Physiologically, box breathing helps activate your parasympathetic nervous system, the “rest and recover” system, which calms your heart rate and quiets the body’s stress response. Through the activation of your parasympathetic nervous system, your sympathetic nervous system “fight or flight” deactivates and allows your body to begin to relax. Mentally, it provides an anchor: something consistent to focus on when everything else feels uncertain or overwhelming. It can be used to activate the whole body through the use of diaphragmic breathing and progressive muscle relaxation, if you are in a place that you can perform it.
The result?
- Lower stress and tension
- Improved focus and control
- A more deliberate, composed response to challenges
Step Two, put it into practice.
You don’t have to wait for game day or a crisis to practice box breathing. Start small: before training, during a commute, or while sitting at your desk. The more familiar your body becomes with the rhythm, the easier it is to use when stress starts to rise. The goal is to build muscle memory so that when stressors arise, your body naturally knows where to turn to take control. Research has shown that during high stress situations your body relies on previously developed habits, so the best time to start working on this skill is now, outside of the stress filled environment you plan to us it in.

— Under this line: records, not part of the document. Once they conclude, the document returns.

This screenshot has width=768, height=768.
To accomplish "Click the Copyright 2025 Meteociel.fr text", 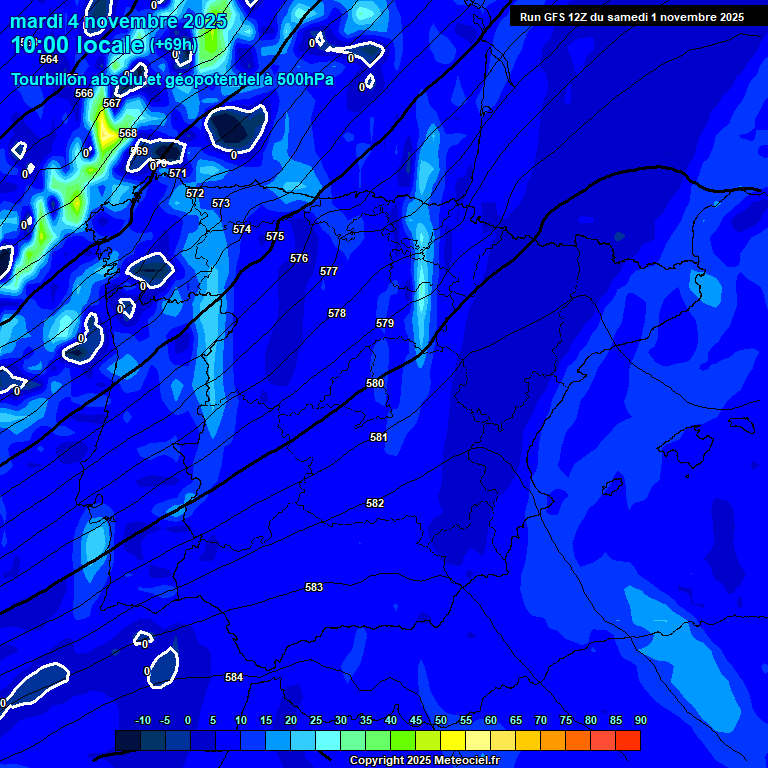I will 424,761.
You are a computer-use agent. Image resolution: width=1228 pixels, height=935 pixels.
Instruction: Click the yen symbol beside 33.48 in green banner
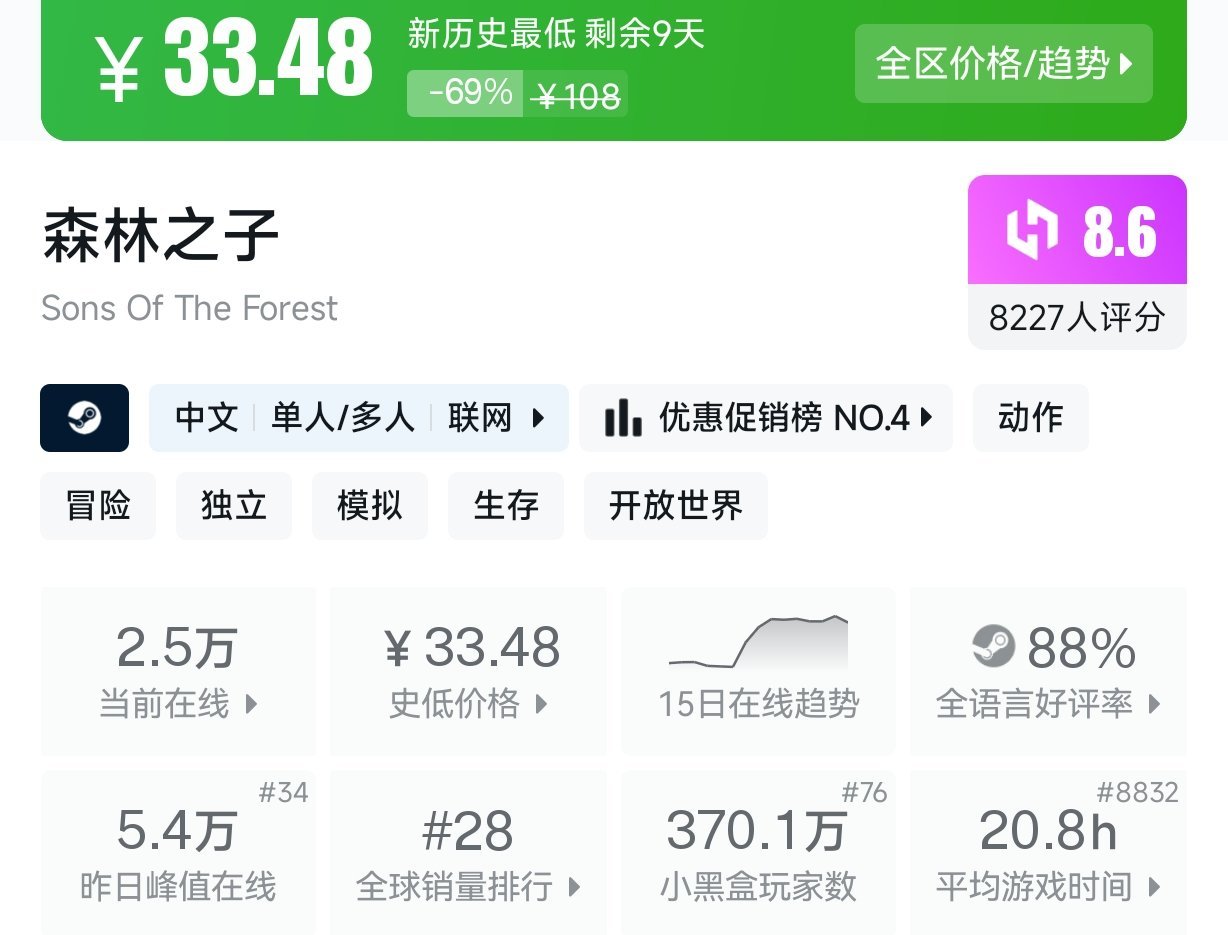pos(118,65)
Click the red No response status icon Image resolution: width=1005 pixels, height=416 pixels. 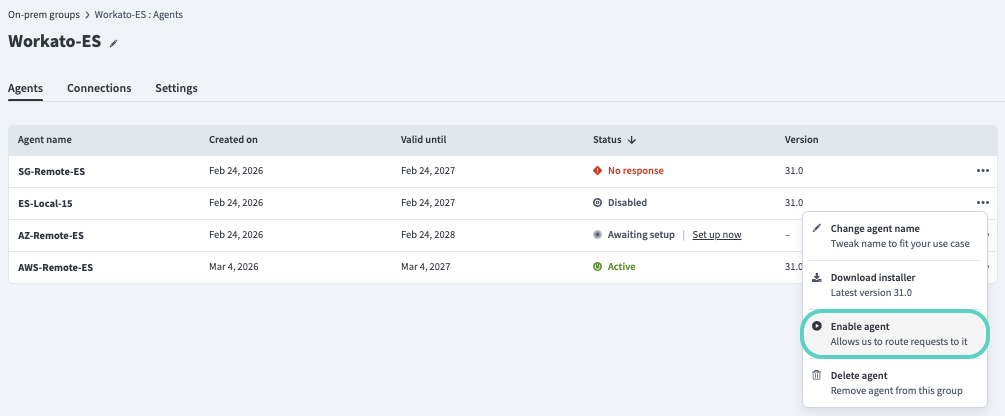(598, 171)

Awareness and control are the foundation of mental performance.
Breathwork is simply the bridge between the two.
Step Three, invest in your performance.
At Peregrine Rising Mental Performance, we help athletes, coaches, and teams develop practical tools to stay composed, confident, and consistent in sport and in life. We develop athletes to be leaders and give them the understanding of how and why to use the tools so they can take the knowledge forward throughout their entire life.
Schedule your first one-on-one or team coaching session today and start building your toolbox for peak performance.
~ Dr. Ty
Journal Prompt:
Athletes 15 & Older: Think of a time you felt the negative impact of stress on your performance. What external factors led up to the first indication of stress? What did your body tell you? What cues can you identify before your performance was impacted, while your performance was being impacted, and how did you respond or recover after the negative performance? Next, think of a time you felt everything was working right and performing at your best was easy. What cues did your body give you that were different than the negative performance?
Athletes 11-15: Focus on the internal cues of stress, what is the first sign that you are being stressed out? What helped you stay present in your game?